26.          When an appeal lay on the ground that a decision was not in accordance with the Immigration Rules, and when that decision was an entry clearance decision, the facts had to be ascertained as at the date of decision (see s.85A(2) of the NIA Act 2002 prior to amendment by the Immigration Act 2014). The facts were not to be taken as at the date of the Tribunal hearing. Even if Art 8 was relied upon, since the appeal was against a refusal of entry clearance, the same limitation applied.

27.          Under the current appeal provisions in the NIA Act 2002 following its amendment by the Immigration Act 2014, in determining whether a decision (whether a refusal of entry clearance or otherwise) breaches Art 8, the Tribunal may now consider any matter which it considers relevant to the substance of the decision including a matter arising after the date of decision (see s.85(4)).

28.          Consequently, whether a breach of Art 8 is established must be decided upon the facts as they are at the date of the hearing.
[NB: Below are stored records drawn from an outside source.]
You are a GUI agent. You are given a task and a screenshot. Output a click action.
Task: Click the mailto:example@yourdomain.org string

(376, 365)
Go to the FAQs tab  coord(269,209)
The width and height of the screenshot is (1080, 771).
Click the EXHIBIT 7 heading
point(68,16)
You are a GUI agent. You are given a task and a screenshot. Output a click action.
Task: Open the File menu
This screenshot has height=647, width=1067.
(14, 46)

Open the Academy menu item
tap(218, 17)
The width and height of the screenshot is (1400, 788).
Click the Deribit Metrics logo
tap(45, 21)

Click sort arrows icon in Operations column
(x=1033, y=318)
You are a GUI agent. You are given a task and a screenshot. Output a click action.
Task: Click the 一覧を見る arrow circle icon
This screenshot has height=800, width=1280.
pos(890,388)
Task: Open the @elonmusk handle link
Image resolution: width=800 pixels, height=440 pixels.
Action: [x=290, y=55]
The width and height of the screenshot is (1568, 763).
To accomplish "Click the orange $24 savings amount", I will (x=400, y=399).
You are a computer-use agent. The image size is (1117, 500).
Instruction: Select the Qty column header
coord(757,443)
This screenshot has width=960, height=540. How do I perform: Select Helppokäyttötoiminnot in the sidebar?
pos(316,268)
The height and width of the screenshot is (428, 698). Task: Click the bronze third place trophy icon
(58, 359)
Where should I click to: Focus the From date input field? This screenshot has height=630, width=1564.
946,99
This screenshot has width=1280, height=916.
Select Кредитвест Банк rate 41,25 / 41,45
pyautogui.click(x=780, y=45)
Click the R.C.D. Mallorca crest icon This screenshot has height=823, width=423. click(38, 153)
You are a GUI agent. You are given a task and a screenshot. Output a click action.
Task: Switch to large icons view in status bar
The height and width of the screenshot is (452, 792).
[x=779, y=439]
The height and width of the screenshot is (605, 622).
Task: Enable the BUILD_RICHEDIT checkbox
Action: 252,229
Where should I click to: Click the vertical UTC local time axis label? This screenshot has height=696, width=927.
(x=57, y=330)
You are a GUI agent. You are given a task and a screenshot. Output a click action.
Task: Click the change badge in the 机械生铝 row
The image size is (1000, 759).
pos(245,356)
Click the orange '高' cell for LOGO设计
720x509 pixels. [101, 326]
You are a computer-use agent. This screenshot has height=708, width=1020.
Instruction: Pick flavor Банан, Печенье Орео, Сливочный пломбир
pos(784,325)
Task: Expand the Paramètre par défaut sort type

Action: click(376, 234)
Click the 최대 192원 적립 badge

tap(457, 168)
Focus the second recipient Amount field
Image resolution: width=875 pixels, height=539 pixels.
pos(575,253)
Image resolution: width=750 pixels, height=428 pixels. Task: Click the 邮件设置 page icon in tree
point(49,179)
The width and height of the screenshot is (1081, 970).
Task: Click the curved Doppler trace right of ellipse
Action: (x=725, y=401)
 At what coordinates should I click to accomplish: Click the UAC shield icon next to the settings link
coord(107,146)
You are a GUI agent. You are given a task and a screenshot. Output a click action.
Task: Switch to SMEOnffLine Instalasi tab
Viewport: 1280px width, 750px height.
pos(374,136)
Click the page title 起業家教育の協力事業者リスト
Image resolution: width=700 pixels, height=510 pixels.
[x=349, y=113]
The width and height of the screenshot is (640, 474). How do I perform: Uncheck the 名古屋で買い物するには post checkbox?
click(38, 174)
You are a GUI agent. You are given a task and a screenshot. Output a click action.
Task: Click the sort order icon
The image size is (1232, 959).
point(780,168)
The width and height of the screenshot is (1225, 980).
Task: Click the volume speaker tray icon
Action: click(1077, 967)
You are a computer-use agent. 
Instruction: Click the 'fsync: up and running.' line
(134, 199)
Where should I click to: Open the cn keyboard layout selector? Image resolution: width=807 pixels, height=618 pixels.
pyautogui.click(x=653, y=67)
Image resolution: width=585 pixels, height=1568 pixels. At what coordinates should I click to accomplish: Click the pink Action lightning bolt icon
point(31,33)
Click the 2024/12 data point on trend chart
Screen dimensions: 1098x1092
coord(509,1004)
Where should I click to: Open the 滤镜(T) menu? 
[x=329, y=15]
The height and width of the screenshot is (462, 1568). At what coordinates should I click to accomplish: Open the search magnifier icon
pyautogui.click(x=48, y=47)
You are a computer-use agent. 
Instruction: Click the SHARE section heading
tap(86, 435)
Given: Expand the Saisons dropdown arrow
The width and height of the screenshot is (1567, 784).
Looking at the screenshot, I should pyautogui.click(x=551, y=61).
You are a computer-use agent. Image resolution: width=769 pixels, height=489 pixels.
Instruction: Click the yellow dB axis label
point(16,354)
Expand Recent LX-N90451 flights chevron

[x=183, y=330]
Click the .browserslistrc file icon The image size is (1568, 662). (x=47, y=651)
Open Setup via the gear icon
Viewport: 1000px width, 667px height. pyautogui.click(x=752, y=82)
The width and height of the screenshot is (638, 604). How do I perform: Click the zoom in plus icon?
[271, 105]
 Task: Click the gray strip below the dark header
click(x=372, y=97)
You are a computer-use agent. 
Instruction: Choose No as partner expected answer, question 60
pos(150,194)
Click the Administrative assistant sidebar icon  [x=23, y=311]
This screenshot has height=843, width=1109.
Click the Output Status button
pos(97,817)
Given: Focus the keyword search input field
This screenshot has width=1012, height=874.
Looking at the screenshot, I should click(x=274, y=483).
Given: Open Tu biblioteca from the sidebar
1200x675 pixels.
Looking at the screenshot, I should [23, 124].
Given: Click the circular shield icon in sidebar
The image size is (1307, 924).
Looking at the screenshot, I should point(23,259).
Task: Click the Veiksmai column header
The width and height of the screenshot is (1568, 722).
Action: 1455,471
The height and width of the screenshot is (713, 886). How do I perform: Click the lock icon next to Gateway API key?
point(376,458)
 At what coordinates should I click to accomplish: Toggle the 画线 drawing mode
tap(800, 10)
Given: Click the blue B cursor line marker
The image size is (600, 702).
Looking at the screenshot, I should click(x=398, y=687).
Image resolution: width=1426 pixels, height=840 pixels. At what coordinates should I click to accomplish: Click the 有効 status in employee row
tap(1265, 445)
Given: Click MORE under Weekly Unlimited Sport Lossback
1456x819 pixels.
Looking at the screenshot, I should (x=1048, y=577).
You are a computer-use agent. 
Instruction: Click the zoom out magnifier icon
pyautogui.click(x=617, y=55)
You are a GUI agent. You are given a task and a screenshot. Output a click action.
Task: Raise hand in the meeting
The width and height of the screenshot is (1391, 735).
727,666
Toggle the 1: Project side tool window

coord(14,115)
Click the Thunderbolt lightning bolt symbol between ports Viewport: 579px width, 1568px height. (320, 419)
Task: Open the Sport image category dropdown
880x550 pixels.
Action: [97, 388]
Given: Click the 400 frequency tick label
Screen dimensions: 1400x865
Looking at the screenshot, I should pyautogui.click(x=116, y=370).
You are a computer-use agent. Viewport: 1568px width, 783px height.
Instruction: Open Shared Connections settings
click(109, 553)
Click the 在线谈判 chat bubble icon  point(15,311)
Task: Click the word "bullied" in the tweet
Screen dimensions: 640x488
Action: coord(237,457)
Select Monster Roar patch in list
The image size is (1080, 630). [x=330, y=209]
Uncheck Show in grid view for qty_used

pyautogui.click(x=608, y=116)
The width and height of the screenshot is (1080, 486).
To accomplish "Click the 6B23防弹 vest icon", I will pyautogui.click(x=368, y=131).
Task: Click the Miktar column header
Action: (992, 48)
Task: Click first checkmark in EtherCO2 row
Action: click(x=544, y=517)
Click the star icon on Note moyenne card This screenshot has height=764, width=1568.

It may well be that that also means that, unlike the earlier position, whether the Rules are or are not met must also be decided as at the date of decision since its relevance lies in determining whether a breach of Art 8 is established. In this case, however, it is not suggested that the factual situation has materially changed since the date of decision other than whatever relationship exists between the appellants and sponsor has continued.

Findings

29.          The evidence before the judge was, as I set out above, that the appellants lived in Nigeria initially with their mother between 2003 and 2012, with their paternal grandmother after their mother left, and after their paternal grandmother's death in 2012 they lived with a maternal uncle. The sponsor did not see the appellants until he visited Nigeria in 2013 when they were 14/15 years old. He has seen them on a further occasion in 2014. In his evidence before me, the sponsor said that each visit was about two weeks in duration.

30.          Before the judge, the evidence was that the sponsor provided financial support for the appellants which covered clothing, food and school fees. The judge accepted this evidence. There was no evidence before the judge as to what other, if any, involvement the sponsor had in their lives.

31.          In his evidence before me, the sponsor said that he did have 'sole responsibility' for them since they were born. The sponsor said that he had made decisions about the children long before he had met them. When they were living with their mother, he had communicated with her and he had chosen the school. He told me that he communicated with the school and paid the school fees. He said that he chose the courses for them and he bought clothes and sent money for them. He told them which church to attend and, when they were younger, he told them when to go to bed to sleep. He told me that when the appellants' grandmother died, he agreed that they could live with their maternal uncle. He said that he did not meet their uncle before they went to live with him but the children had told him about their uncle. He had spoken to the uncle on the telephone and had done so regularly before the appellants' grandmother died. He told me in his evidence how, when he went to Nigeria in 2013, he had met the uncle and gone to his home where he met his own children for the first time.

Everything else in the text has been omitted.